__Task set__:
[1] Output the portion of the OrangeFS performance thread from "On Thu, Oct" to "only takes 7mins...", word for word.
[2] Name every field label that appears in the quoted email header of the OrangeFS performance thread.

__Text section__:
**********

Mark:

Since you are a flash specialist, I have a question for you.  We are
running tests on a box that has 6 nvme pcie cards.  Each of the six cards
are defined with their own filesystem (XFS).  If we run a dd to each
filesystem at the same time, the I/O performance is horrible.  Is there a
way to tune this environment, or cannot the pcie bus handle such a load?

Becky
OrangeFS Developer

On Thu, Oct 19, 2017 at 4:55 PM, Mark Guz <[email protected]> wrote:

> Hi Becky
>
> I hear what you're saying. I was just hoping that the slowdown would not
> be quite so dramatic.
>
> Switching to LMDB does offer an improvement. Untar now only takes 7mins...
> which is a pretty good speedup. Still to slow to be practical for our uses
> however.
>
> Another user Martin also offered some suggestions in response to my
> original post. So I'm going to try that too.
>
> Thanks!
> Mark Guz
>
> Senior IT Specialist
> Flash Systems & Technology
>
> Office  713-587-1048 <(713)%20587-1048>
> Mobile 832-290-8161 <(832)%20290-8161>
> [email protected]
>
>
>
>
>
>
>
> From:        Becky Ligon <[email protected]>
> To:        Mark Guz <[email protected]>
> Cc:        "[email protected]" <pvfs2-users@beowulf-
> underground.org>
> Date:        10/19/2017 01:12 PM
> Subject:        Re: [Pvfs2-users] Questions about performance
> Sent by:        [email protected]
> ------------------------------
>
>
>
> Mark,
>
> OrangeFS is NOT optimized for small file I/O, thus we don't recommend
> untarring or compiling on this system.

**********

__Listing__:
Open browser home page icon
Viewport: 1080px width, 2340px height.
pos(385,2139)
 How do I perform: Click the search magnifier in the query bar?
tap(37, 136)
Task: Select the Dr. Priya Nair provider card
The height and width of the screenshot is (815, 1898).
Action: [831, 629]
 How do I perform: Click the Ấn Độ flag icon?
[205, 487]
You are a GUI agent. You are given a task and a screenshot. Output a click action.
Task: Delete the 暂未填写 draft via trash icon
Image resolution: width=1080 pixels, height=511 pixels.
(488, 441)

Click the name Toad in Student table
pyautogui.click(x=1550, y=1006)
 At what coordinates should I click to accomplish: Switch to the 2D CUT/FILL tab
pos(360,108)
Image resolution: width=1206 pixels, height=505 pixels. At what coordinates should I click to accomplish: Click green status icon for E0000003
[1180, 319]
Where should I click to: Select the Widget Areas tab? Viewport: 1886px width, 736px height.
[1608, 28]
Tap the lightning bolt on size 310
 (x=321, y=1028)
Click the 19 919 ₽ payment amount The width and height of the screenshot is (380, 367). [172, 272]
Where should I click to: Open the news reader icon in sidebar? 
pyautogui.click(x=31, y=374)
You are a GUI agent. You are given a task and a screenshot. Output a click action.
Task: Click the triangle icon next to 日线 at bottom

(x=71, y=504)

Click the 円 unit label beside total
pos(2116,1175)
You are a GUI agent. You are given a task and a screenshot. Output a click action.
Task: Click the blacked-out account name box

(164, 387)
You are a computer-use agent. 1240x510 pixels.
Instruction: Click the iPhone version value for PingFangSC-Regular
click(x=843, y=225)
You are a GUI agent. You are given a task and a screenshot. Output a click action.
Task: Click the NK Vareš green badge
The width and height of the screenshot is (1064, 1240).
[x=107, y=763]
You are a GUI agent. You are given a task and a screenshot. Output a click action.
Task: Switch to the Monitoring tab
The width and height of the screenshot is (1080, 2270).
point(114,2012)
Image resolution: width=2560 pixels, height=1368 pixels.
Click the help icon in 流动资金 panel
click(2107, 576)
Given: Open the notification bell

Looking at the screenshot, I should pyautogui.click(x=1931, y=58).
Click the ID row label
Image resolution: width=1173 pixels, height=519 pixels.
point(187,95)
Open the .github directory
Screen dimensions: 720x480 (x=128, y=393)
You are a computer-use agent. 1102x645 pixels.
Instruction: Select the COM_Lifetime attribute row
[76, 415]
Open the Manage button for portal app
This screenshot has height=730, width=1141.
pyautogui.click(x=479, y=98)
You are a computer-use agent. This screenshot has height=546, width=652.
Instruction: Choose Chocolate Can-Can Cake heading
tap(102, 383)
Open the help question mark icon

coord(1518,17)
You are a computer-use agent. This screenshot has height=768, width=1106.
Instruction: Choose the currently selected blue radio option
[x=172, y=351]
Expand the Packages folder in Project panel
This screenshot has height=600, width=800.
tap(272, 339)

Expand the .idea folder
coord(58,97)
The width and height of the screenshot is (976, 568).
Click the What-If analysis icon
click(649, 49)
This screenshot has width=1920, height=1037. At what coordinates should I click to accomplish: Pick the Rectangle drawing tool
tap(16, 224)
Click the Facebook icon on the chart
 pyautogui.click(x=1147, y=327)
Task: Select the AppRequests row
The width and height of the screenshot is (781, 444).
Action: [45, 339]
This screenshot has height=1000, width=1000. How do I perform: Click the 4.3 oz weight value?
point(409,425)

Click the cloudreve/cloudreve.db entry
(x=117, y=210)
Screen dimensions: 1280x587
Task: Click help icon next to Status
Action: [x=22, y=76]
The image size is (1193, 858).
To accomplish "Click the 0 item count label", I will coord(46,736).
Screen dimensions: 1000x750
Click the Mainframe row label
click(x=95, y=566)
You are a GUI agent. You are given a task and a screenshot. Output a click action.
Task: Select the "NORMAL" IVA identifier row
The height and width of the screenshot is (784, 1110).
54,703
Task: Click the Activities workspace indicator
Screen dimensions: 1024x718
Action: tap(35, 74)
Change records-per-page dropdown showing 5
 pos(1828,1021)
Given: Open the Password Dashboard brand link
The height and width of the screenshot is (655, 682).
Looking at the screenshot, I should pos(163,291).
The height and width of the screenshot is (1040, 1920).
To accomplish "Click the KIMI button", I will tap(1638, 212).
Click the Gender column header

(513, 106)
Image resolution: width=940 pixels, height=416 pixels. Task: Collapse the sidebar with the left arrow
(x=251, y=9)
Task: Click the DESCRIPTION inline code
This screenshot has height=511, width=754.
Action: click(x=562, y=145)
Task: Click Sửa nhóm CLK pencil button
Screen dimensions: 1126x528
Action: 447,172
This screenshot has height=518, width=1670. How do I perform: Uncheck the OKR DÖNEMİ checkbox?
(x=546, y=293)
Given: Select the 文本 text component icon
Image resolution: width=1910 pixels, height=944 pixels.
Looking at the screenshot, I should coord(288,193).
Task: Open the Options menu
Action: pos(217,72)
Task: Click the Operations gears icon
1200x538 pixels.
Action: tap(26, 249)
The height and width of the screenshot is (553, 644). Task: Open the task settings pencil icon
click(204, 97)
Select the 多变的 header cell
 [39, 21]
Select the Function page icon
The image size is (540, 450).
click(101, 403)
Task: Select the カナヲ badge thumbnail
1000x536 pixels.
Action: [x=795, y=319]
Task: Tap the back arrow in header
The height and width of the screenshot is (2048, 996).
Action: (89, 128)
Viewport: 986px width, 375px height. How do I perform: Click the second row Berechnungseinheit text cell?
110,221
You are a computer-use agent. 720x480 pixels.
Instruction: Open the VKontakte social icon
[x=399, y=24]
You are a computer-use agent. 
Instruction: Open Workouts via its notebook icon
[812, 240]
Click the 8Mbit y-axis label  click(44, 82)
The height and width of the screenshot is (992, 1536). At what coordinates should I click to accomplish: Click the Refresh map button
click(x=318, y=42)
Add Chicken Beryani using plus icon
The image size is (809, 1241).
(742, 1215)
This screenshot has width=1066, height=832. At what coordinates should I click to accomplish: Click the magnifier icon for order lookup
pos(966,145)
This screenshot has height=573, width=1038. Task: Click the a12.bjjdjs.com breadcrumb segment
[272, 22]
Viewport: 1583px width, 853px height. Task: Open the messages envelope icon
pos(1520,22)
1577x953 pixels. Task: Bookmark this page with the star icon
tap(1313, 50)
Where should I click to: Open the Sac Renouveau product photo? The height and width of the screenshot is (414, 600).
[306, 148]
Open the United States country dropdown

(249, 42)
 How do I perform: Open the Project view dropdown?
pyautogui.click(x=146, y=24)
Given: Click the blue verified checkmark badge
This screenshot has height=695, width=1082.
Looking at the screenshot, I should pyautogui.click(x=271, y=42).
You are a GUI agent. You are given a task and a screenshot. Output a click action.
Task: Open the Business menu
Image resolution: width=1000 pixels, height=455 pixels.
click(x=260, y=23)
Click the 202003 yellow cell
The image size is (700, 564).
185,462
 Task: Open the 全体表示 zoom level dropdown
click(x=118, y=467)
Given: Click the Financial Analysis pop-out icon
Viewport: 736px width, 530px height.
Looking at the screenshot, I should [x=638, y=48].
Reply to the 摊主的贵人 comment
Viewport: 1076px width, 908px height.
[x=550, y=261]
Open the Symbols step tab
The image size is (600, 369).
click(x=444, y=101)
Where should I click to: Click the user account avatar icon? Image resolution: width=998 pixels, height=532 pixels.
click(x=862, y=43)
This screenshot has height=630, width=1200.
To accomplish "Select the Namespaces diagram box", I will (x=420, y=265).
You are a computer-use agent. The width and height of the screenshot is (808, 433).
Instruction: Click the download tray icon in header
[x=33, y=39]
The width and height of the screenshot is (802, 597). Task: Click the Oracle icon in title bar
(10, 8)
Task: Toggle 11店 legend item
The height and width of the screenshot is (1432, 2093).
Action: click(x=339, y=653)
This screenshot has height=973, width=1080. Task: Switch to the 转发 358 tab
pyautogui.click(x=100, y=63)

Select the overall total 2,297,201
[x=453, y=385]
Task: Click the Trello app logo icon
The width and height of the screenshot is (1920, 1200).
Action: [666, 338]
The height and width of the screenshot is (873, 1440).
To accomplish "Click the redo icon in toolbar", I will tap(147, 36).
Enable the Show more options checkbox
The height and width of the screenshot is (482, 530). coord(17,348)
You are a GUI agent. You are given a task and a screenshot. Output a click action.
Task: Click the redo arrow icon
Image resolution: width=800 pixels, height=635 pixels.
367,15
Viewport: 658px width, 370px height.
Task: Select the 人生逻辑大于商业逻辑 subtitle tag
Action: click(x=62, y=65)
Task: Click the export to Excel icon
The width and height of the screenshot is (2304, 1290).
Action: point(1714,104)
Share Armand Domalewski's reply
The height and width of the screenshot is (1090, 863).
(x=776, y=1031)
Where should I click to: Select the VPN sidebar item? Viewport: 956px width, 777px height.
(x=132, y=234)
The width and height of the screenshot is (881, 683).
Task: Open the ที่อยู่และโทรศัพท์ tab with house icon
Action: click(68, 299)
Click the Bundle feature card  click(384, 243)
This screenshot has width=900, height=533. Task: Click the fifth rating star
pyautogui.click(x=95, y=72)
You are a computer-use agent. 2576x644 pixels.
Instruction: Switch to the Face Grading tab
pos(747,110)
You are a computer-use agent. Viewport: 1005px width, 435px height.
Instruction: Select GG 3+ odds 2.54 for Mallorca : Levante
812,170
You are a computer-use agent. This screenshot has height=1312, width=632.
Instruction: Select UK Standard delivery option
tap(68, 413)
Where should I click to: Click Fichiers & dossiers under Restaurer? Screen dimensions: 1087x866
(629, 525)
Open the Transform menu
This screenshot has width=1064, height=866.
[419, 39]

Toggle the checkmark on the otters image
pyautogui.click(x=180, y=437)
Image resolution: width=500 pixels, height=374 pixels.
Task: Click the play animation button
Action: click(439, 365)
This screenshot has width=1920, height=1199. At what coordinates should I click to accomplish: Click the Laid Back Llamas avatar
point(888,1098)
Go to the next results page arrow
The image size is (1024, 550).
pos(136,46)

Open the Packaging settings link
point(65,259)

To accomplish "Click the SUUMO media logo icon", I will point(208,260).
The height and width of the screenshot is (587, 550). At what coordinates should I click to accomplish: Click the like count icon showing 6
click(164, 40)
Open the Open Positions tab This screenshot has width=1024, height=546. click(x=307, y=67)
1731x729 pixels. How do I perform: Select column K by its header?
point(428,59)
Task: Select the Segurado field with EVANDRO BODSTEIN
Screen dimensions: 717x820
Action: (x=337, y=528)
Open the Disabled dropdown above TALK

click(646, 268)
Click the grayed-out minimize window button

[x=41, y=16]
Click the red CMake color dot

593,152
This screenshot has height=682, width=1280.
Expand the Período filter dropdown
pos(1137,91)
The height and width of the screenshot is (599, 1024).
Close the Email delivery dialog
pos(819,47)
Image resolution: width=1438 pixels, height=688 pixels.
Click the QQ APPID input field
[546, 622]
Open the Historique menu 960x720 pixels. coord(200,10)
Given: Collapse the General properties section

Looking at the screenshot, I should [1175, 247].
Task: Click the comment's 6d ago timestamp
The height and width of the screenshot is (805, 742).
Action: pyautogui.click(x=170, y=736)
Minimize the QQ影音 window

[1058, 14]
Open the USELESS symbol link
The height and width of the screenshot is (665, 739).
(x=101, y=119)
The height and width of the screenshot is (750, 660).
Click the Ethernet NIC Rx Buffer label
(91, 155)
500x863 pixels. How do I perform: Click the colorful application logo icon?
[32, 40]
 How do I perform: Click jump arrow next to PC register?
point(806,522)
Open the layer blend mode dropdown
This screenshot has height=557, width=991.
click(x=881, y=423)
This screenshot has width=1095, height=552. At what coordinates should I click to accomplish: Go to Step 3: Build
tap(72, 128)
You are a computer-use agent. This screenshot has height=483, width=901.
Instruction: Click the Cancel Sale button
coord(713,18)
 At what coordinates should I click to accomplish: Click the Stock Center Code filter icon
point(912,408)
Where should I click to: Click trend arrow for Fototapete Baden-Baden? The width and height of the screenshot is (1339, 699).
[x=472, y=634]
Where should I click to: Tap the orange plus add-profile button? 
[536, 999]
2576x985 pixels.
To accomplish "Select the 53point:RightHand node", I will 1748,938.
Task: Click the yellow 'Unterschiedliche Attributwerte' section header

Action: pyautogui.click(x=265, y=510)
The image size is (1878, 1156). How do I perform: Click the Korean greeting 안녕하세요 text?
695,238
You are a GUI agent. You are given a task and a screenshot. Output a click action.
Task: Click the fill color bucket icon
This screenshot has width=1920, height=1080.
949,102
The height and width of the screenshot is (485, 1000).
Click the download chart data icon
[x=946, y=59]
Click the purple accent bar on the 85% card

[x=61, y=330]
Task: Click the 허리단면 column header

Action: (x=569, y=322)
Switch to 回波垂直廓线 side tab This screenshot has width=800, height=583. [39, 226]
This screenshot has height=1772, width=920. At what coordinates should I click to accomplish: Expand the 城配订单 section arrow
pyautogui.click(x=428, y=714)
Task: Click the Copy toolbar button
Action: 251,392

**********

__Exercise responses__:
[1]
On Thu, Oct 19, 2017 at 4:55 PM, Mark Guz <[email protected]> wrote:

> Hi Becky
>
> I hear what you're saying. I was just hoping that the slowdown would not
> be quite so dramatic.
>
> Switching to LMDB does offer an improvement. Untar now only takes 7mins...

[2]
From
To
Cc
Date
Subject
Sent by